A Morgan Stanley report showed that US influence and dominance in global Internet related issues from financial transactions to engineering is falling. What is even more overwhelming in the report is that the way we will be thinking about tools and technology in the future will certainly change dramatically. One of the biggest changes will be in the fusion of telephones and digital cameras. A 4 Megapixel camera will take some exquisite photographs. Professional photographers are using cameras with far more Megapixels. Right now, telephone cameras, as noted earlier, are not particularly good and do not compare with digital cameras. That will soon change. Samsung has a 7 Megapixel camera phone available that could make digital cameras redundant. 

That is worth considering. We have gone from the Kodak Brownie, to the Polaroid, then the digital camera but now it is conceivable that for the average user, there may be no need for a camera at all. You will be able to use the phone to scan bar code images to place orders or investigate a product.
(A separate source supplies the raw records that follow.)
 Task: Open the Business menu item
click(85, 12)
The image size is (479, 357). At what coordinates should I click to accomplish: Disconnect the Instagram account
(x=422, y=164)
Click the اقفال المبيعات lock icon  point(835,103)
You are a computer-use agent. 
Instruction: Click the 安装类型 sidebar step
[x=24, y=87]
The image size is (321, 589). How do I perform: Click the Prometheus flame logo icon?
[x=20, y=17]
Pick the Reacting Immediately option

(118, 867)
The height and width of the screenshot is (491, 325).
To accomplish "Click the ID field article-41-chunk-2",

You will be able to check maps and locations using the phone. 

As I was scrolling through the Morgan Stanley report, a PowerPoint in PDF form, what is striking is just how different the world is going to become and just how available information will become. One example is the growth of Skype Internet based telephony. In two years, over 60 million people have started to use the Internet based telephone service. Where cost or distance has previously limited communications, those issues are becoming irrelevant. 

Of even greater significance to teachers is the growth of User Generated Content (UGC). Everything from reviews of movies to reviews of professors and feedback on products to feedback on politicians are showing up in web pages. The gap in time between searching for a product, finding it online and then purchasing it has already significantly shortened. In addition, users transferring money online, online monetization, is growing quickly.